Thank you, Richard, for posting
that video of Action Now: Kenya in the music thread, and thanks, especially, to Jeffers Engelhardt of Amherst for producing it.
Some of you will not be surprised that I am among the first KFs to comment on the video and the reactions that watching it elicited. I’m certain that it’s one of those strange synchronicities in life that I was probably writing Irene Kamau of AN:K at precisely the same time that Richard must have been posting that video here.
Watching it made me sad, wistful, a little angry, and pretty much sort of yearning. Wistful….. and yearning for the days when Kiva, on the ground, seemed like the Kiva I knew I “just had to” be involved with after I saw the
PBS Frontline:World episode about Kiva’s genesis in Uganda. The episode where I learned of Kiva’s aspirations to reach some of the world's very most needy, and this, by hooking up with really grassroots kinds of organizations, with truly intimately involved Field Partners whose reasons for being seemed to be integrally wrapped up in helping their people.

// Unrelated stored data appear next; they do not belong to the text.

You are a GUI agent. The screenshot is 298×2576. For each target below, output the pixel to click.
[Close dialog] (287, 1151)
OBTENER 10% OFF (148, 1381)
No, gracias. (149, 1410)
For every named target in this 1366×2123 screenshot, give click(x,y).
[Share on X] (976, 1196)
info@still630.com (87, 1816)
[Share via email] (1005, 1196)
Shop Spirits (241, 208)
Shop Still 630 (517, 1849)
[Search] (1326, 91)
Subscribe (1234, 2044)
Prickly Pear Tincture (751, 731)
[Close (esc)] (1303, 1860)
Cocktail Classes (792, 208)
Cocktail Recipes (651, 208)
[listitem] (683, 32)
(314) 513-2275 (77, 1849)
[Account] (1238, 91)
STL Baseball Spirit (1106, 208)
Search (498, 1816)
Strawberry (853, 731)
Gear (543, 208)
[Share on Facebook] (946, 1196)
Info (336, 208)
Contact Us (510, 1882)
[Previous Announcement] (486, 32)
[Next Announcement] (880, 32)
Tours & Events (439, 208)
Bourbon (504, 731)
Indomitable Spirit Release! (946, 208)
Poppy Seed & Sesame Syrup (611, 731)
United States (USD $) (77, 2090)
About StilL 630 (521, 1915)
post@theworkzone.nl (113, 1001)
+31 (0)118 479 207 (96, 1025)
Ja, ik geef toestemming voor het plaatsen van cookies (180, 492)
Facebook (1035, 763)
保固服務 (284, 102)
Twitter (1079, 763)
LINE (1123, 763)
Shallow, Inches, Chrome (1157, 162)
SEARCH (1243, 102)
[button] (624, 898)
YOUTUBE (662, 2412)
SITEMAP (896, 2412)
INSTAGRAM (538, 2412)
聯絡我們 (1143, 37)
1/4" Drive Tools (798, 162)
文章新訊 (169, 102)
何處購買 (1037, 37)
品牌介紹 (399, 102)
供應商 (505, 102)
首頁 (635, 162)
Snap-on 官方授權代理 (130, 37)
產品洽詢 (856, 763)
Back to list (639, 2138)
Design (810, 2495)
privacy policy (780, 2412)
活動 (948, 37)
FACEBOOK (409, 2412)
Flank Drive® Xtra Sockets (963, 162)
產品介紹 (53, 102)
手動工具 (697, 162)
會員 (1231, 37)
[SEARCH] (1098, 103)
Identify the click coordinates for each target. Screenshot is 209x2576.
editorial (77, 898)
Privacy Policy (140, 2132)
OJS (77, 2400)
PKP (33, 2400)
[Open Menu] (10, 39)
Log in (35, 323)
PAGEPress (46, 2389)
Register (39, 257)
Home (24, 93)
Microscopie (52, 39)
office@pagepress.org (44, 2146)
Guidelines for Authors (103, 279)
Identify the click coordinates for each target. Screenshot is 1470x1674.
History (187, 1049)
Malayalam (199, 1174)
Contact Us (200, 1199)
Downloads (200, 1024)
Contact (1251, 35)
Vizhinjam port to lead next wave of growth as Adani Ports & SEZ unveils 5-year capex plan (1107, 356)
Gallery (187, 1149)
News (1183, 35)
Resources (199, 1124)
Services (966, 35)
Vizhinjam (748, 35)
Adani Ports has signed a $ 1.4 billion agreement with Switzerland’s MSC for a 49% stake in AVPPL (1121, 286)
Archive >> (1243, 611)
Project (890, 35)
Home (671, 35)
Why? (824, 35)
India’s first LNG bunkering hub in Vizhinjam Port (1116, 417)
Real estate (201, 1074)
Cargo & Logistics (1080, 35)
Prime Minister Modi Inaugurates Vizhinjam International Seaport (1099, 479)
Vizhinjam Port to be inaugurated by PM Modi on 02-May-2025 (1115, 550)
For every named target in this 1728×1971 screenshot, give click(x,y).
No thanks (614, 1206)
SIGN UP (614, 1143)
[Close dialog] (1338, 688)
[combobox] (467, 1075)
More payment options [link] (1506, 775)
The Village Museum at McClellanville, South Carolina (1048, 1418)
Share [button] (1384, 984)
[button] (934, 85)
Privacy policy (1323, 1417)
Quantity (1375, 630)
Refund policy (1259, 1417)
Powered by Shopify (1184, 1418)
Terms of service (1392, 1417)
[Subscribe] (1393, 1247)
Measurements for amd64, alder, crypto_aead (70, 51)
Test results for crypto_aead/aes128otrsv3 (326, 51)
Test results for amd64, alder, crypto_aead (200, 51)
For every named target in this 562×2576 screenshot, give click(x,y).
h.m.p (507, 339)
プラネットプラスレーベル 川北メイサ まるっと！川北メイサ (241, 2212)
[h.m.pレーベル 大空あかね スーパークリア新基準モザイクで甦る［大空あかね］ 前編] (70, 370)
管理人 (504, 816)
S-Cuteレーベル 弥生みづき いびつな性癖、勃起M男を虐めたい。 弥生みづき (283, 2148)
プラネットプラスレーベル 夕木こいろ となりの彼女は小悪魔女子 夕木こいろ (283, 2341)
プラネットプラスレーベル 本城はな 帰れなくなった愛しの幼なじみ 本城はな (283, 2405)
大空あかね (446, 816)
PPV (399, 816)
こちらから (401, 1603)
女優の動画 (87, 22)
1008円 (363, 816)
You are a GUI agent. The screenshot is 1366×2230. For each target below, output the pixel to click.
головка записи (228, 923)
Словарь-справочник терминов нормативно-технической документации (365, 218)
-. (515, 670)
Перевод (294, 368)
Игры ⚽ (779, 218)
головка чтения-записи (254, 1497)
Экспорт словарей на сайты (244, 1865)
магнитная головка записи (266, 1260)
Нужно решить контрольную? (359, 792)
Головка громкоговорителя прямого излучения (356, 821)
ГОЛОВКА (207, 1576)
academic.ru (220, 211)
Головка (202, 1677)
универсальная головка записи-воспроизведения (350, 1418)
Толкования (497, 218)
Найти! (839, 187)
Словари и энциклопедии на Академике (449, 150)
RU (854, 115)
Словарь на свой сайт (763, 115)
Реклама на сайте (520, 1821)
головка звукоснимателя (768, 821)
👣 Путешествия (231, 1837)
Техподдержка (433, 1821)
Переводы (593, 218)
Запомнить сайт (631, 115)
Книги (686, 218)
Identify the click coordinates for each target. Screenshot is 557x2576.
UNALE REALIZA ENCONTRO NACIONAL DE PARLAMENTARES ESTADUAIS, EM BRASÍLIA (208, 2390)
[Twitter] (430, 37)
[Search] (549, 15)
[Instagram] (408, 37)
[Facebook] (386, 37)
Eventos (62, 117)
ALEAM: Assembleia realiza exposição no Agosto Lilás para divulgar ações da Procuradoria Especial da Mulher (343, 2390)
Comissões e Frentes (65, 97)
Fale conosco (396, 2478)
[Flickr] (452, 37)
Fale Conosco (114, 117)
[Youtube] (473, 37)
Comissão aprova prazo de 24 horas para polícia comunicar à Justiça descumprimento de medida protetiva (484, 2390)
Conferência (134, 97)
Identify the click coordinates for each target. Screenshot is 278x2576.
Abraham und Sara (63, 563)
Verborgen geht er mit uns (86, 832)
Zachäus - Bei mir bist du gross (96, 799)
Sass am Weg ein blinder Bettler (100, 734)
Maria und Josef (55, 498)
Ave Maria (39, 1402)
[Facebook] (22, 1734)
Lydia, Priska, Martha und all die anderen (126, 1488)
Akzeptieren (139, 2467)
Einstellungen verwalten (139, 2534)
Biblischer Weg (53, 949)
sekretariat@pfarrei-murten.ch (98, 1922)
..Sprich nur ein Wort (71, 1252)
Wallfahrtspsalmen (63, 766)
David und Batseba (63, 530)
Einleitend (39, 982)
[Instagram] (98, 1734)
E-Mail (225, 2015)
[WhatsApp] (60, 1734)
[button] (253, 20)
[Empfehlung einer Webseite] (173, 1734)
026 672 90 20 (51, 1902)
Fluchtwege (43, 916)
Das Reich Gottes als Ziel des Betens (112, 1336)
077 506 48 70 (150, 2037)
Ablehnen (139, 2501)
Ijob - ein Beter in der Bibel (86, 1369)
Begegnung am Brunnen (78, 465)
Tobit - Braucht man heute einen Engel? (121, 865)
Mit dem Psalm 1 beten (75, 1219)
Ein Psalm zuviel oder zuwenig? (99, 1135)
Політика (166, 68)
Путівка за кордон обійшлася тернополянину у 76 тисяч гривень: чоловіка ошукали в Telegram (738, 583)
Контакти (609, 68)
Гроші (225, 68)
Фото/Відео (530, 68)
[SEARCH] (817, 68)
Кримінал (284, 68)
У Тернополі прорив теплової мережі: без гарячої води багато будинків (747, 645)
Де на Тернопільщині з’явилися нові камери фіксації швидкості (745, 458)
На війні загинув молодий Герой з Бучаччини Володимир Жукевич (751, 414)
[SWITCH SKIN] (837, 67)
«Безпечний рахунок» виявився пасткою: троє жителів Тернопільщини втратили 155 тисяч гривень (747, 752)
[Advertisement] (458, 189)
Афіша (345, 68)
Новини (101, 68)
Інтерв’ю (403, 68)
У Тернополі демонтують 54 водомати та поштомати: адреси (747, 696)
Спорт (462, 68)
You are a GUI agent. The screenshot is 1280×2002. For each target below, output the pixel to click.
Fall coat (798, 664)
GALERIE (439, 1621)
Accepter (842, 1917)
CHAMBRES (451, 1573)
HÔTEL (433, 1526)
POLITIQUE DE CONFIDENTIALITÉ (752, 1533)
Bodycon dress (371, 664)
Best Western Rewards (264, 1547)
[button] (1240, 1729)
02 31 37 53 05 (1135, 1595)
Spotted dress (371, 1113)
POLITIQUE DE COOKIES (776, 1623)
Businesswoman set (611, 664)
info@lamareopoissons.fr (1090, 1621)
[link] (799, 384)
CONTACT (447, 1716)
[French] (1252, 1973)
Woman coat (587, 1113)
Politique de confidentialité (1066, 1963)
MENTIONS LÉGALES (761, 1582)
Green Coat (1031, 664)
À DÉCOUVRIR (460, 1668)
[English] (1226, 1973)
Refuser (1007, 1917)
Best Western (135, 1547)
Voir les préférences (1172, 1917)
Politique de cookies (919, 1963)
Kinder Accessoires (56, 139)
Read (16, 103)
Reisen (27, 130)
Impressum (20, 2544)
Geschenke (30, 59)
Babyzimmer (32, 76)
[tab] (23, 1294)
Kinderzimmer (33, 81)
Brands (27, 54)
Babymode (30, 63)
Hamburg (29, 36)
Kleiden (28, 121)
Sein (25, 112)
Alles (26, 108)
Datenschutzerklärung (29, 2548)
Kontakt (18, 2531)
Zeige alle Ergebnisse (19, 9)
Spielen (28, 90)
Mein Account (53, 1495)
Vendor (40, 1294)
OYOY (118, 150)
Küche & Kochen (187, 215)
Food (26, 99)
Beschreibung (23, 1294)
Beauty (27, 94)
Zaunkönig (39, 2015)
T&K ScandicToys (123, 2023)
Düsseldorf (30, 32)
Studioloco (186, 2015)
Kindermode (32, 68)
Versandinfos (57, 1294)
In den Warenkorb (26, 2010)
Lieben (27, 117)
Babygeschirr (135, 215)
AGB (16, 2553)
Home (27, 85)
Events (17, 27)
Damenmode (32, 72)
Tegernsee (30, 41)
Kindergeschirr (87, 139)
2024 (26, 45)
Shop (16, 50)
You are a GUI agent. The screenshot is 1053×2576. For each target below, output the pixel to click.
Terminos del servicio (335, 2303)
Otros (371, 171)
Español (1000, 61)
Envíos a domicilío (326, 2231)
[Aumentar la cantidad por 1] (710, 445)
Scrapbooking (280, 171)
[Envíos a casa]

I, personally, am still making loans, if very occasionally, anymore, but even that is absolutely in spite of the sorrow and disappointment I’ve felt since seeing Kiva straying away from associating with the kind of Field Partners and entrepreneurs that attracted many of us to Kiva in the first place.
For the record, Irene Kamau and your now-depleted staff of Action Now: Kenya ---
I continue to very much believe in you, perhaps now, even more than before. I believe in you and in your mission and I thank you, deeply, for your devotion to your work and to your people, in spite of all the challenges you’ve had to face.
Jill
EDIT:
I still care about you, too, Kiva, and my writing what I write and my feeling what I feel should not be taken to suggest otherwise.